▶ [Request]: Can you change "Offset Vectors" to "Offset Paths" throughout the material below and leave everything else unchanged?

======== Task input

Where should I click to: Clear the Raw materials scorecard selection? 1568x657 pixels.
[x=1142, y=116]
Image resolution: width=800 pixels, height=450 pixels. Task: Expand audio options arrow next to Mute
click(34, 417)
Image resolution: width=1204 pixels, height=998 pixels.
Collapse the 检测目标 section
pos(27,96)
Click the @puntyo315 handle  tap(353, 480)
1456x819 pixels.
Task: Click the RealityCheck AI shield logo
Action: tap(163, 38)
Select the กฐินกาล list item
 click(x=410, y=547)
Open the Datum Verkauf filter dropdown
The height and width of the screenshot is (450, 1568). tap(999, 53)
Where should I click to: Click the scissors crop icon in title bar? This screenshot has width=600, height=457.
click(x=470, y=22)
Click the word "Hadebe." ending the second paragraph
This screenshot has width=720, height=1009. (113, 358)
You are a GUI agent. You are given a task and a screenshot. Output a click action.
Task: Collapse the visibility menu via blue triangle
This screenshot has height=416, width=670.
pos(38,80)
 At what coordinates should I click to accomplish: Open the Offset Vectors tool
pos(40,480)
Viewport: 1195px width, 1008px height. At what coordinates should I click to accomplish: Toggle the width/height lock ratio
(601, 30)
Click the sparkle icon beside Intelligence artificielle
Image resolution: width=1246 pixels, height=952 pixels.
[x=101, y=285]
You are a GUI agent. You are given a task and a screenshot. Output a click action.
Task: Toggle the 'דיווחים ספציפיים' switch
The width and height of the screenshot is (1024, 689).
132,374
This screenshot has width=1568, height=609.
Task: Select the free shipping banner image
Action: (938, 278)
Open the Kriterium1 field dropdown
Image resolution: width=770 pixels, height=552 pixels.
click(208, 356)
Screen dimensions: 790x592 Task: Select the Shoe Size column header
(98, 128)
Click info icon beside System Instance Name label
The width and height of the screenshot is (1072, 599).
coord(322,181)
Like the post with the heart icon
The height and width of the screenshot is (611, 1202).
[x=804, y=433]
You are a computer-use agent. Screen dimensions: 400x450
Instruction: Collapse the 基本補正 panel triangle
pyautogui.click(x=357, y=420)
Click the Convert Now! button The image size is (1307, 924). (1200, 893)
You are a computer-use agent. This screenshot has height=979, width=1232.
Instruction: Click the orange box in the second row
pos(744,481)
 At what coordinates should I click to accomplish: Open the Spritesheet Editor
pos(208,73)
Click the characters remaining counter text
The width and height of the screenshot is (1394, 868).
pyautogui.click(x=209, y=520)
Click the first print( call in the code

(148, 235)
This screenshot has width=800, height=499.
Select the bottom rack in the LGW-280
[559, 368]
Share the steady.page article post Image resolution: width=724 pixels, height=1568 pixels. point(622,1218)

================

▶ [Answer]:
Where should I click to: Clear the Raw materials scorecard selection? 1568x657 pixels.
[x=1142, y=116]
Image resolution: width=800 pixels, height=450 pixels. Task: Expand audio options arrow next to Mute
click(34, 417)
Image resolution: width=1204 pixels, height=998 pixels.
Collapse the 检测目标 section
pos(27,96)
Click the @puntyo315 handle  tap(353, 480)
1456x819 pixels.
Task: Click the RealityCheck AI shield logo
Action: tap(163, 38)
Select the กฐินกาล list item
 click(x=410, y=547)
Open the Datum Verkauf filter dropdown
The height and width of the screenshot is (450, 1568). tap(999, 53)
Where should I click to: Click the scissors crop icon in title bar? This screenshot has width=600, height=457.
click(x=470, y=22)
Click the word "Hadebe." ending the second paragraph
This screenshot has width=720, height=1009. (113, 358)
You are a GUI agent. You are given a task and a screenshot. Output a click action.
Task: Collapse the visibility menu via blue triangle
This screenshot has height=416, width=670.
pos(38,80)
 At what coordinates should I click to accomplish: Open the Offset Paths tool
pos(40,480)
Viewport: 1195px width, 1008px height. At what coordinates should I click to accomplish: Toggle the width/height lock ratio
(601, 30)
Click the sparkle icon beside Intelligence artificielle
Image resolution: width=1246 pixels, height=952 pixels.
[x=101, y=285]
You are a GUI agent. You are given a task and a screenshot. Output a click action.
Task: Toggle the 'דיווחים ספציפיים' switch
The width and height of the screenshot is (1024, 689).
132,374
This screenshot has width=1568, height=609.
Task: Select the free shipping banner image
Action: (938, 278)
Open the Kriterium1 field dropdown
Image resolution: width=770 pixels, height=552 pixels.
click(208, 356)
Screen dimensions: 790x592 Task: Select the Shoe Size column header
(98, 128)
Click info icon beside System Instance Name label
The width and height of the screenshot is (1072, 599).
coord(322,181)
Like the post with the heart icon
The height and width of the screenshot is (611, 1202).
[x=804, y=433]
You are a computer-use agent. Screen dimensions: 400x450
Instruction: Collapse the 基本補正 panel triangle
pyautogui.click(x=357, y=420)
Click the Convert Now! button The image size is (1307, 924). (1200, 893)
You are a computer-use agent. This screenshot has height=979, width=1232.
Instruction: Click the orange box in the second row
pos(744,481)
 At what coordinates should I click to accomplish: Open the Spritesheet Editor
pos(208,73)
Click the characters remaining counter text
The width and height of the screenshot is (1394, 868).
pyautogui.click(x=209, y=520)
Click the first print( call in the code

(148, 235)
This screenshot has width=800, height=499.
Select the bottom rack in the LGW-280
[559, 368]
Share the steady.page article post Image resolution: width=724 pixels, height=1568 pixels. point(622,1218)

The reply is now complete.